Task —
In the records below, switch each "Identify the location of" to "Find the position of" and leave everything else unchanged.
[Start of The records]
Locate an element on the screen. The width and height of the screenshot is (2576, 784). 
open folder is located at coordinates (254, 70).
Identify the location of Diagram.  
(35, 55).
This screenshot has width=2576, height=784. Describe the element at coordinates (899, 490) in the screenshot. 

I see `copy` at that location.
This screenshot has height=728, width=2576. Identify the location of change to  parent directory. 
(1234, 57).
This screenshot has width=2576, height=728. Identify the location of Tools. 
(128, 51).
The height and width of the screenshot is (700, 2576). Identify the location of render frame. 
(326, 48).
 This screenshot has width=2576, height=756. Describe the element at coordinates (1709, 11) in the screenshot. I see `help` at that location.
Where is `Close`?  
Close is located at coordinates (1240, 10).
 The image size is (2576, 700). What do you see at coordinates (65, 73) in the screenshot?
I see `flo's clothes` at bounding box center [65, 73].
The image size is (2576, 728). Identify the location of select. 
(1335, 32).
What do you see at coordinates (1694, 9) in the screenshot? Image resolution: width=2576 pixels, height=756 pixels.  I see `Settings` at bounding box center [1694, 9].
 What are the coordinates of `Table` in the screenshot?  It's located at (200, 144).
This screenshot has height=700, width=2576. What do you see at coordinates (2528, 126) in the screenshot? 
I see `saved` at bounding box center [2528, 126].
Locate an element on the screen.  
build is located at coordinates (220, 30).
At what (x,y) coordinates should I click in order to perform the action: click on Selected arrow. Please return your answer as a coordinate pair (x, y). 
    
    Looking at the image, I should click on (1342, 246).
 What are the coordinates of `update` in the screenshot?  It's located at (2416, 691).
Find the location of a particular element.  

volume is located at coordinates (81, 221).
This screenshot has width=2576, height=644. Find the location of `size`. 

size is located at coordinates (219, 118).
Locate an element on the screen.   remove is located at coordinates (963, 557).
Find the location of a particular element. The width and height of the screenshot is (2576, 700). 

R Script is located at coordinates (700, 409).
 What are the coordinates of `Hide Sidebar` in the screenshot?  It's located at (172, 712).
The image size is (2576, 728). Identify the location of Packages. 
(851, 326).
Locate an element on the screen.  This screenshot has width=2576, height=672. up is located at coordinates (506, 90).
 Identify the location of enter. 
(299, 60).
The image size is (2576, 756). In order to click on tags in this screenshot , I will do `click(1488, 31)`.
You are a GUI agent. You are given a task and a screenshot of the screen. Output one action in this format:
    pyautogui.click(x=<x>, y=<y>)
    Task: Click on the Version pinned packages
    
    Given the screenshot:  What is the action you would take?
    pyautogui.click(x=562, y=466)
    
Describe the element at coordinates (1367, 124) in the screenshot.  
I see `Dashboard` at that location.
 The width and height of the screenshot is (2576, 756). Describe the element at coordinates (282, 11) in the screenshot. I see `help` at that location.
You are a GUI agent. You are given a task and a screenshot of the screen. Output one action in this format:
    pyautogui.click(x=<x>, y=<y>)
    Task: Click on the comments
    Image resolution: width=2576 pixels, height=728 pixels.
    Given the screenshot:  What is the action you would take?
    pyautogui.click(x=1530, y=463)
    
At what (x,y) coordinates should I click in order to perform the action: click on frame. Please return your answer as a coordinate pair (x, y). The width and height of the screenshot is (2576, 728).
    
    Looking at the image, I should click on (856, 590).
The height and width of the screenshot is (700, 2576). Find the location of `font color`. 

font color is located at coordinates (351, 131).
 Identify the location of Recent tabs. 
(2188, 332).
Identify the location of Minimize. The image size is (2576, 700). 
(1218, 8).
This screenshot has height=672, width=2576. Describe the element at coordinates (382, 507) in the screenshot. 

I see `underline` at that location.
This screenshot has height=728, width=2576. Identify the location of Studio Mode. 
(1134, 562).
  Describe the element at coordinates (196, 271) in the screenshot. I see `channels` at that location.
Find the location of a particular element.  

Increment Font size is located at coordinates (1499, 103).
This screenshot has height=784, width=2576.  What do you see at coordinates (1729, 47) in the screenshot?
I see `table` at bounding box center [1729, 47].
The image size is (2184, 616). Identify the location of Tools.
[End of The records]
Answer below —
Locate an element on the screen. The width and height of the screenshot is (2576, 784). 
open folder is located at coordinates (254, 70).
Find the position of Diagram.  
(35, 55).
This screenshot has width=2576, height=784. Describe the element at coordinates (899, 490) in the screenshot. 

I see `copy` at that location.
This screenshot has height=728, width=2576. Find the position of change to  parent directory. 
(1234, 57).
This screenshot has width=2576, height=728. Find the position of Tools. 
(128, 51).
The height and width of the screenshot is (700, 2576). Find the position of render frame. 
(326, 48).
 This screenshot has width=2576, height=756. Describe the element at coordinates (1709, 11) in the screenshot. I see `help` at that location.
Where is `Close`?  
Close is located at coordinates (1240, 10).
 The image size is (2576, 700). What do you see at coordinates (65, 73) in the screenshot?
I see `flo's clothes` at bounding box center [65, 73].
The image size is (2576, 728). Find the position of select. 
(1335, 32).
What do you see at coordinates (1694, 9) in the screenshot? Image resolution: width=2576 pixels, height=756 pixels.  I see `Settings` at bounding box center [1694, 9].
 What are the coordinates of `Table` in the screenshot?  It's located at (200, 144).
This screenshot has height=700, width=2576. What do you see at coordinates (2528, 126) in the screenshot? 
I see `saved` at bounding box center [2528, 126].
Locate an element on the screen.  
build is located at coordinates (220, 30).
At what (x,y) coordinates should I click in order to perform the action: click on Selected arrow. Please return your answer as a coordinate pair (x, y). 
    
    Looking at the image, I should click on (1342, 246).
 What are the coordinates of `update` in the screenshot?  It's located at (2416, 691).
Find the location of a particular element.  

volume is located at coordinates (81, 221).
This screenshot has width=2576, height=644. Find the location of `size`. 

size is located at coordinates (219, 118).
Locate an element on the screen.   remove is located at coordinates (963, 557).
Find the location of a particular element. The width and height of the screenshot is (2576, 700). 

R Script is located at coordinates (700, 409).
 What are the coordinates of `Hide Sidebar` in the screenshot?  It's located at (172, 712).
The image size is (2576, 728). Find the position of Packages. 
(851, 326).
Locate an element on the screen.  This screenshot has width=2576, height=672. up is located at coordinates (506, 90).
 Find the position of enter. 
(299, 60).
The image size is (2576, 756). In order to click on tags in this screenshot , I will do `click(1488, 31)`.
You are a GUI agent. You are given a task and a screenshot of the screen. Output one action in this format:
    pyautogui.click(x=<x>, y=<y>)
    Task: Click on the Version pinned packages
    
    Given the screenshot:  What is the action you would take?
    pyautogui.click(x=562, y=466)
    
Describe the element at coordinates (1367, 124) in the screenshot.  
I see `Dashboard` at that location.
 The width and height of the screenshot is (2576, 756). Describe the element at coordinates (282, 11) in the screenshot. I see `help` at that location.
You are a GUI agent. You are given a task and a screenshot of the screen. Output one action in this format:
    pyautogui.click(x=<x>, y=<y>)
    Task: Click on the comments
    Image resolution: width=2576 pixels, height=728 pixels.
    Given the screenshot:  What is the action you would take?
    pyautogui.click(x=1530, y=463)
    
At what (x,y) coordinates should I click in order to perform the action: click on frame. Please return your answer as a coordinate pair (x, y). The width and height of the screenshot is (2576, 728).
    
    Looking at the image, I should click on (856, 590).
The height and width of the screenshot is (700, 2576). Find the location of `font color`. 

font color is located at coordinates (351, 131).
 Find the position of Recent tabs. 
(2188, 332).
Find the position of Minimize. The image size is (2576, 700). 
(1218, 8).
This screenshot has height=672, width=2576. Describe the element at coordinates (382, 507) in the screenshot. 

I see `underline` at that location.
This screenshot has height=728, width=2576. Find the position of Studio Mode. 
(1134, 562).
  Describe the element at coordinates (196, 271) in the screenshot. I see `channels` at that location.
Find the location of a particular element.  

Increment Font size is located at coordinates (1499, 103).
This screenshot has height=784, width=2576.  What do you see at coordinates (1729, 47) in the screenshot?
I see `table` at bounding box center [1729, 47].
The image size is (2184, 616). Find the position of Tools.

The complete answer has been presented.